What is required |
Give only the number of lines in the records that include "each".

Data under study |
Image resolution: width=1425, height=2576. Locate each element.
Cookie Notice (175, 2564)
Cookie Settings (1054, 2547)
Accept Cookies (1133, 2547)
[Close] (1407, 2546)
* * *
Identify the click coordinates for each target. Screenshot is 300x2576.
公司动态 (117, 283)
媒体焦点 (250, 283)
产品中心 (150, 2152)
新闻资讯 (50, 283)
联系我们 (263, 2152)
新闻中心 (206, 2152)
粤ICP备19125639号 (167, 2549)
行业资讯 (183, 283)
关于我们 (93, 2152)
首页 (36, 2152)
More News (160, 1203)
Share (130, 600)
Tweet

Solution for this task |
2